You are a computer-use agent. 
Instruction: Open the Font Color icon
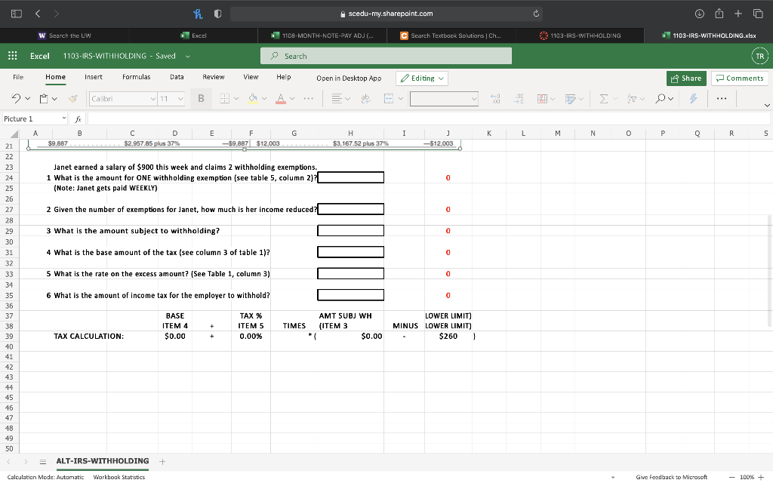[x=281, y=98]
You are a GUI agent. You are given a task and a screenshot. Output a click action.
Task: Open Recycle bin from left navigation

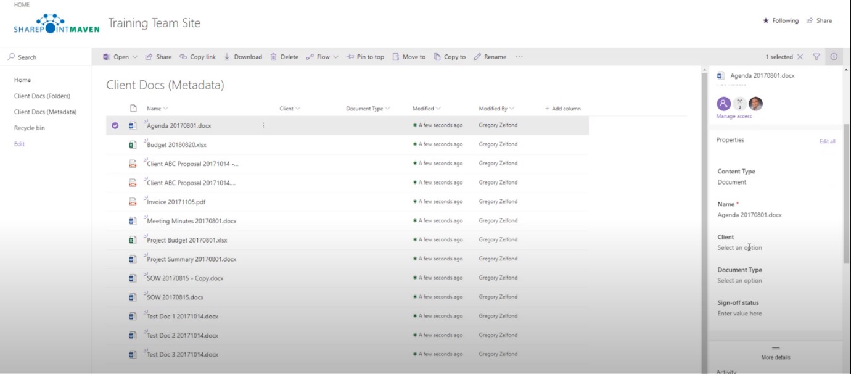pos(30,128)
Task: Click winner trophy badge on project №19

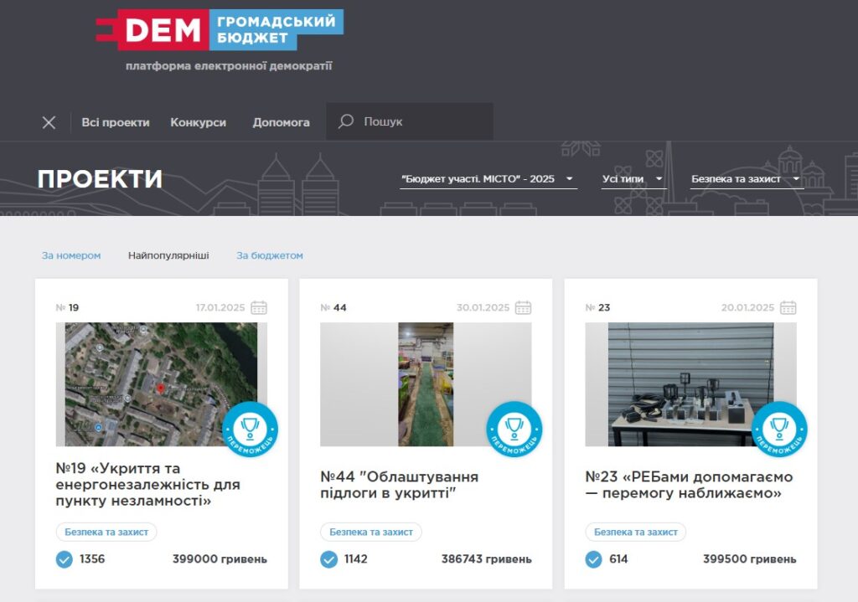Action: pos(250,430)
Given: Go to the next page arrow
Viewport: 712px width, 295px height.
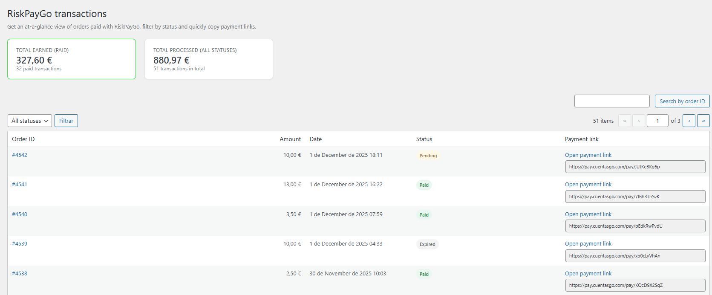Looking at the screenshot, I should (x=689, y=121).
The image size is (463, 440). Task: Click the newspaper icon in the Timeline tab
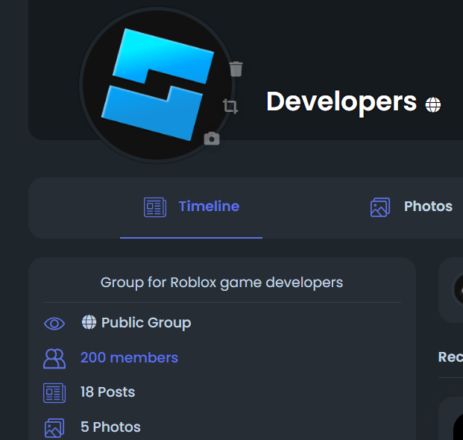[x=154, y=207]
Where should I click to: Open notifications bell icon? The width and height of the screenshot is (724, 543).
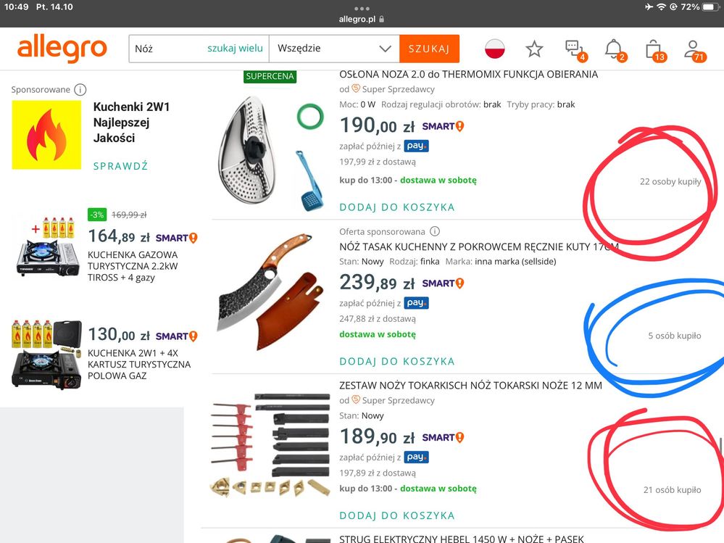(x=615, y=49)
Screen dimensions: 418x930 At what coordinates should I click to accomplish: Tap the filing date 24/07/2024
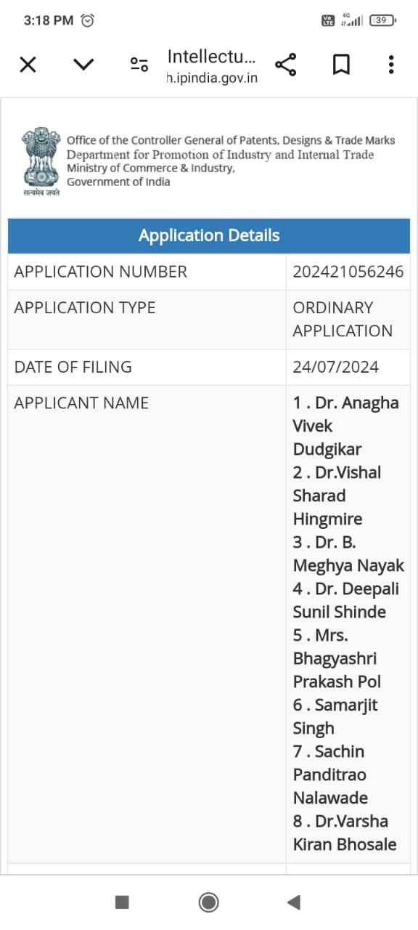tap(335, 367)
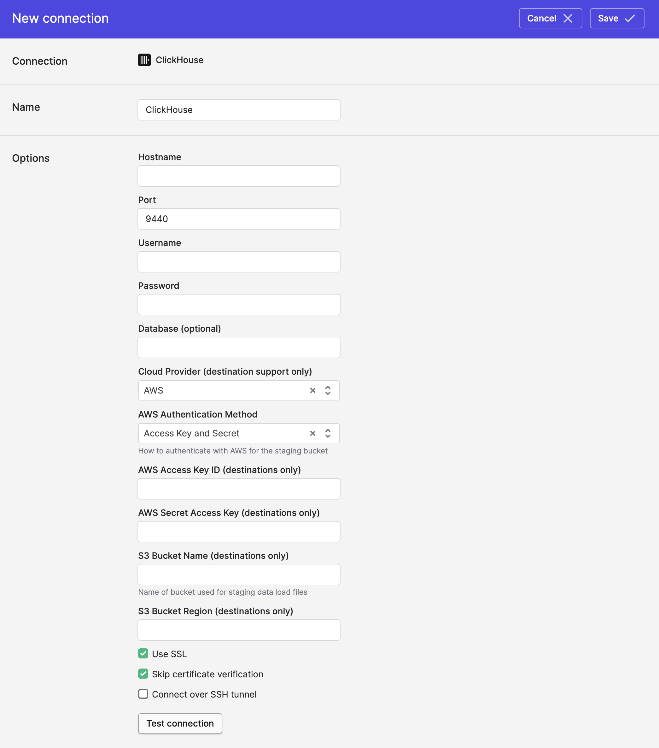Uncheck Skip certificate verification
This screenshot has width=659, height=748.
click(143, 674)
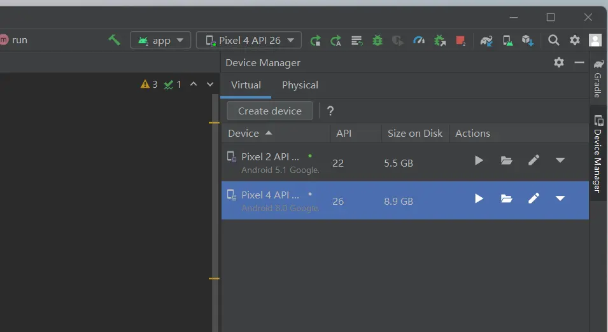Click the Debug app bug icon
608x332 pixels.
[x=378, y=41]
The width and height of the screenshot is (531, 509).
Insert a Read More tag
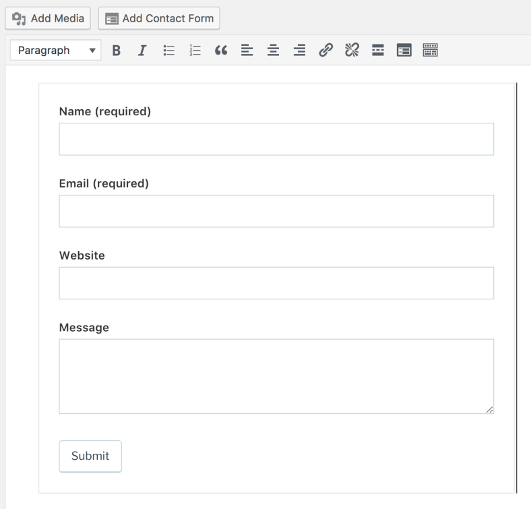(x=378, y=51)
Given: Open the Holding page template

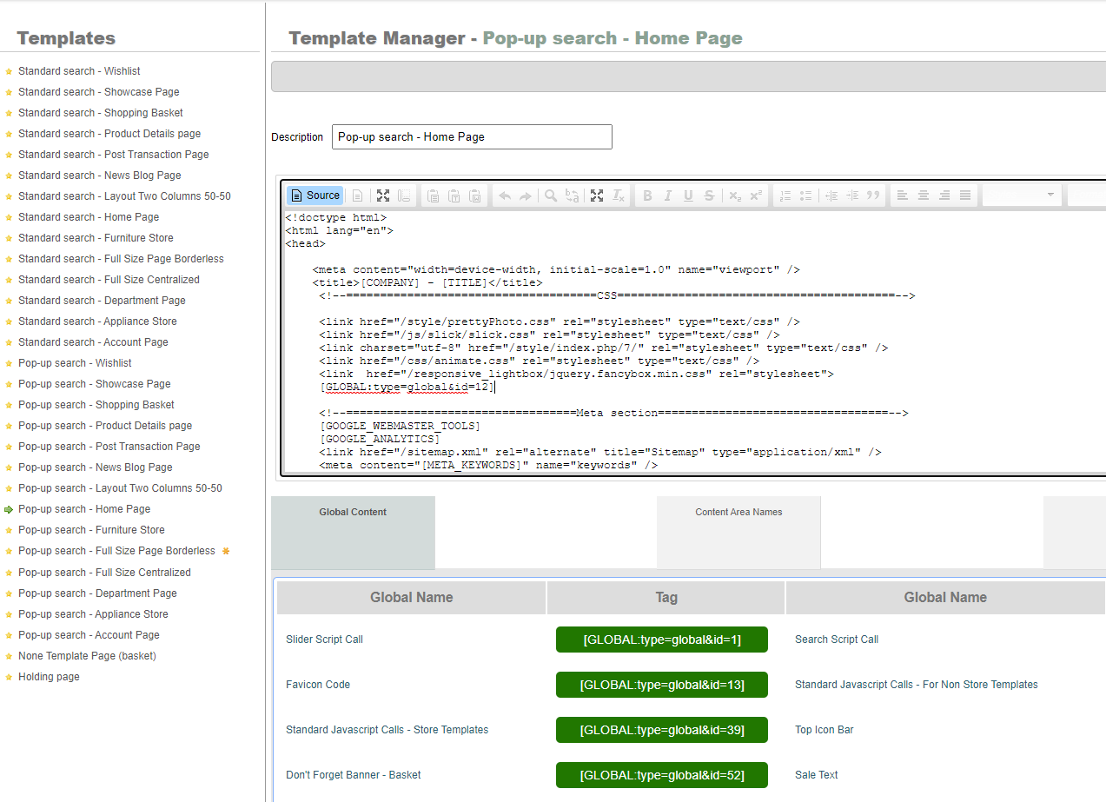Looking at the screenshot, I should click(49, 677).
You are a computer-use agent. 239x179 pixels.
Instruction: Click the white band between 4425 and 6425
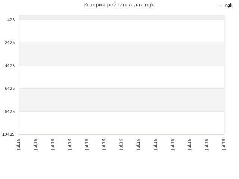click(121, 77)
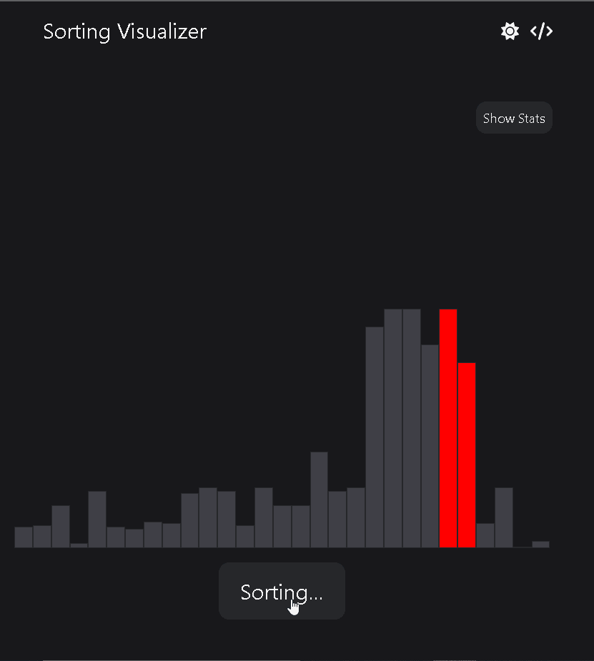Select the third bar from the left
This screenshot has width=594, height=661.
[61, 527]
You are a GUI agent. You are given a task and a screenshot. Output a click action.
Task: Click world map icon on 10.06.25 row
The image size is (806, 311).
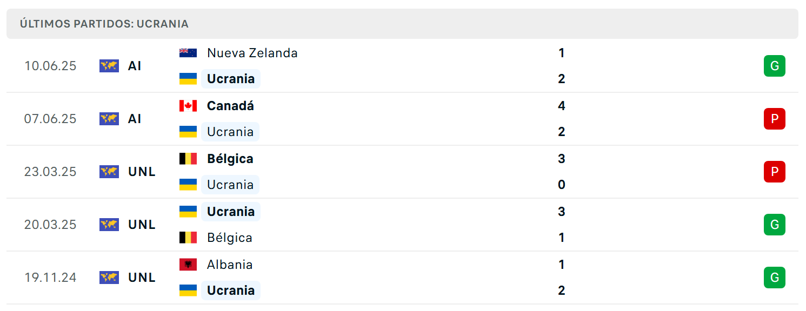(x=109, y=66)
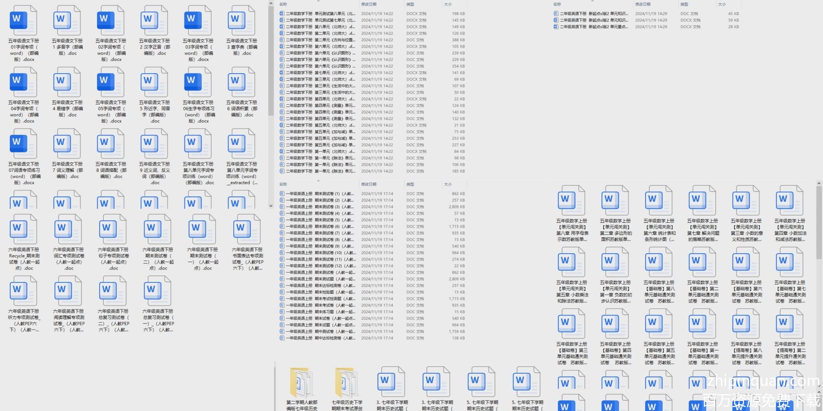Select 六年级英语下册 Recycle_期末测试卷 file icon

[x=23, y=229]
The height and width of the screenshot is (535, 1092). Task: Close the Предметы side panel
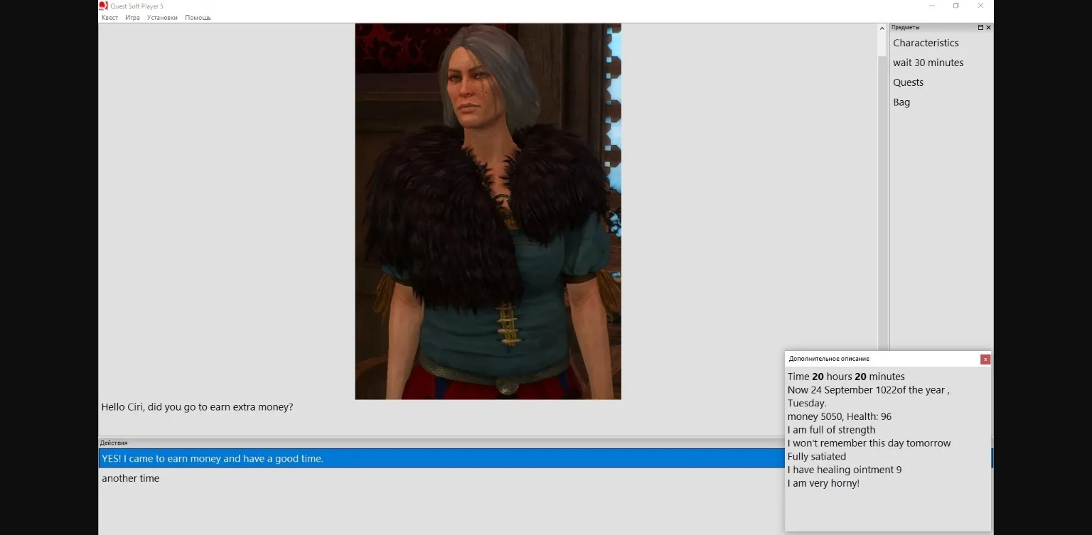coord(988,28)
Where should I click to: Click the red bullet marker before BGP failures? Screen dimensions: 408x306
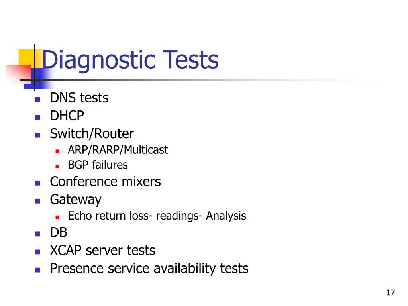[x=57, y=166]
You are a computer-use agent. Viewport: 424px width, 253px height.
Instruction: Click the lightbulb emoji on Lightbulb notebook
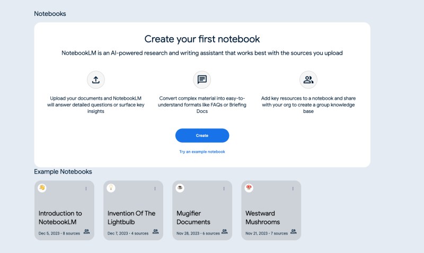(x=111, y=188)
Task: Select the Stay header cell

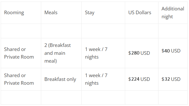Action: pyautogui.click(x=103, y=13)
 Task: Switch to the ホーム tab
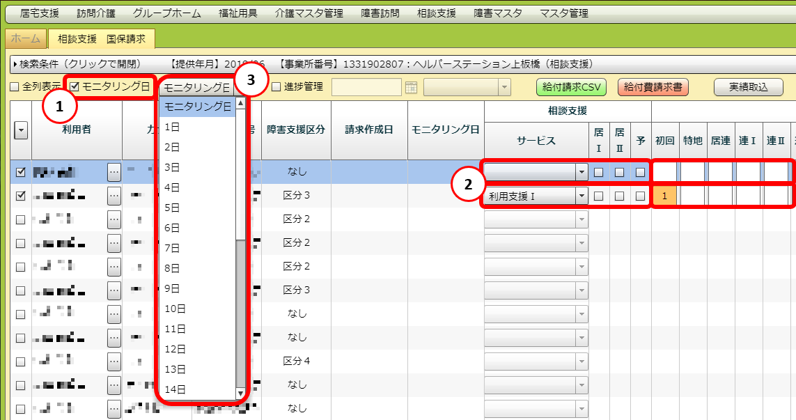[x=26, y=39]
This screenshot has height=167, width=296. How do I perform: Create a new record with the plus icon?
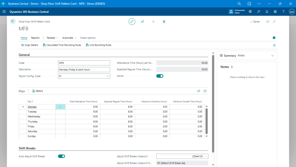pyautogui.click(x=153, y=21)
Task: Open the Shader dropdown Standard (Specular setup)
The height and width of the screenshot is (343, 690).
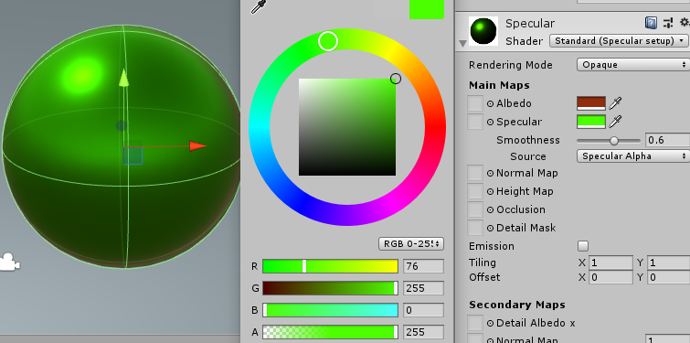Action: tap(619, 41)
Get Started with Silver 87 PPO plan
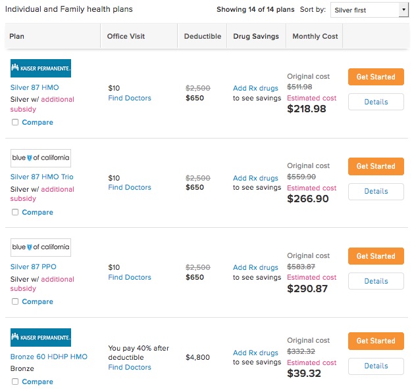 pyautogui.click(x=376, y=256)
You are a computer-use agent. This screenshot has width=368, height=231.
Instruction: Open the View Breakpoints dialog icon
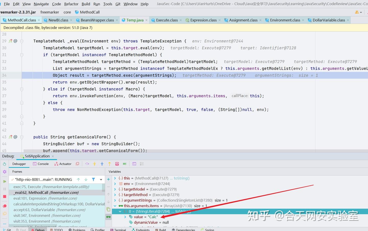(x=4, y=206)
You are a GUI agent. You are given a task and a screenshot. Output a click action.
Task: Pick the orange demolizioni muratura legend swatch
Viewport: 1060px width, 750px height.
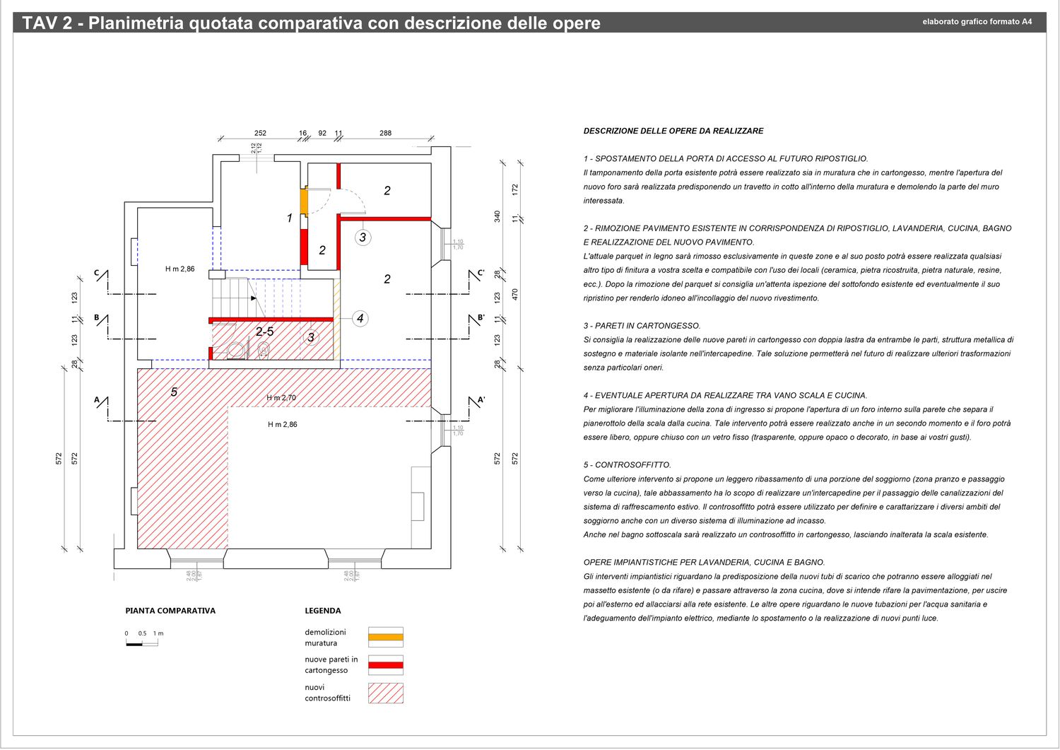pos(386,638)
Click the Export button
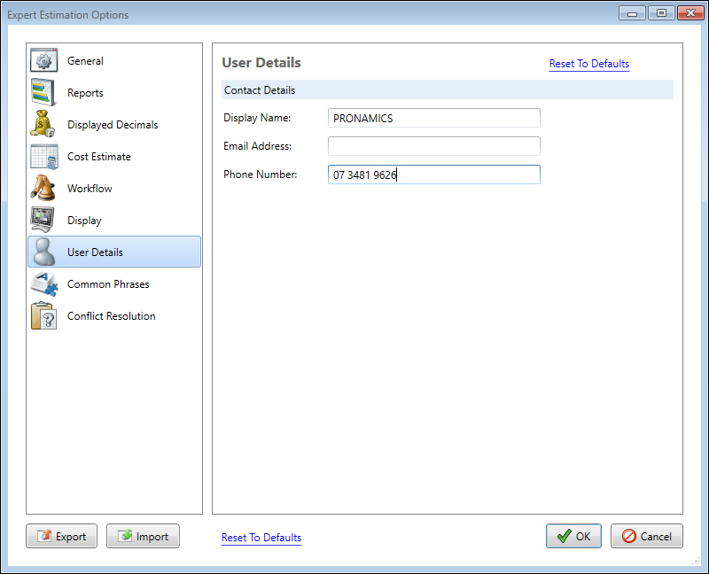The width and height of the screenshot is (709, 574). (61, 536)
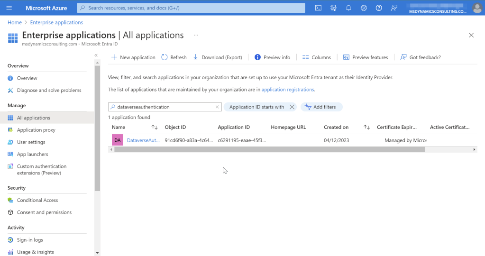Click the horizontal scrollbar under the table
The width and height of the screenshot is (485, 256).
[x=269, y=150]
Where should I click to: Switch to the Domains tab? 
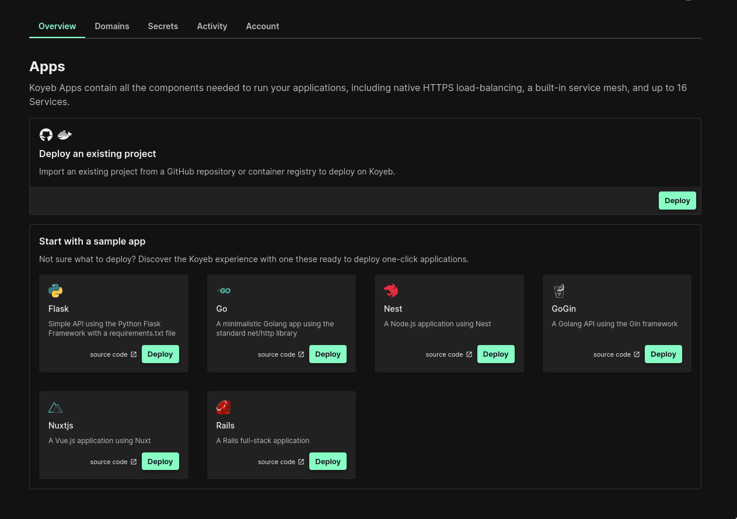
- - - - - - -
## Action item:
The answer should be the full material above, printed exactly, with no pictures in it.

## Answer section:
You are a computer-use agent. 
Instruction: Open the Font Color icon
[x=281, y=98]
You are a GUI agent. You are given a task and a screenshot. Output a click action.
Task: Open Recycle bin from left navigation

pos(30,128)
Task: Click winner trophy badge on project №19

Action: pos(250,430)
Given: Go to the next page arrow
Viewport: 712px width, 295px height.
Looking at the screenshot, I should (x=689, y=121).
The image size is (463, 440). Task: Click the newspaper icon in the Timeline tab
[x=154, y=207]
Where should I click to: Open notifications bell icon? The width and height of the screenshot is (724, 543).
(x=615, y=49)
Screen dimensions: 418x930 At what coordinates should I click to accomplish: Tap the filing date 24/07/2024
tap(335, 367)
Uncheck Skip certificate verification
This screenshot has width=659, height=748.
click(143, 674)
Click the Debug app bug icon
608x332 pixels.
[x=378, y=41]
The width and height of the screenshot is (531, 509).
Insert a Read More tag
(x=378, y=51)
Given: Open the Holding page template

Looking at the screenshot, I should click(49, 677).
You are a computer-use agent. 239x179 pixels.
Instruction: Click the white band between 4425 and 6425
click(121, 77)
Select the third bar from the left
This screenshot has width=594, height=661.
[61, 527]
You are a GUI agent. You are given a task and a screenshot. Output a click action.
Task: Click world map icon on 10.06.25 row
The image size is (806, 311).
(x=109, y=66)
Select 六年级英语下册 Recycle_期末测试卷 file icon

[x=23, y=229]
The height and width of the screenshot is (535, 1092). Task: Close the Предметы side panel
coord(988,28)
Where should I click to: Click the red bullet marker before BGP failures? Screen dimensions: 408x306
[x=57, y=166]
You are a computer-use agent. Viewport: 424px width, 253px height.
Instruction: Click the lightbulb emoji on Lightbulb notebook
(x=111, y=188)
Task: Select the Stay header cell

Action: pyautogui.click(x=103, y=13)
 Task: Switch to the ホーム tab
[x=26, y=39]
This screenshot has height=167, width=296. How do I perform: Create a new record with the plus icon?
pyautogui.click(x=153, y=21)
Task: Open the Shader dropdown Standard (Specular setup)
The height and width of the screenshot is (343, 690).
Action: tap(619, 41)
Get Started with Silver 87 PPO plan
 pyautogui.click(x=376, y=256)
You are a computer-use agent. This screenshot has width=368, height=231.
Instruction: Open the View Breakpoints dialog icon
(x=4, y=206)
You are a GUI agent. You are given a task and a screenshot. Output a click action.
Task: Pick the orange demolizioni muratura legend swatch
Viewport: 1060px width, 750px height.
pos(386,638)
Click the Export button
The width and height of the screenshot is (709, 574). (61, 536)
Click the horizontal scrollbar under the table
The width and height of the screenshot is (485, 256).
[x=269, y=150]
Where should I click to: Switch to the Domains tab? 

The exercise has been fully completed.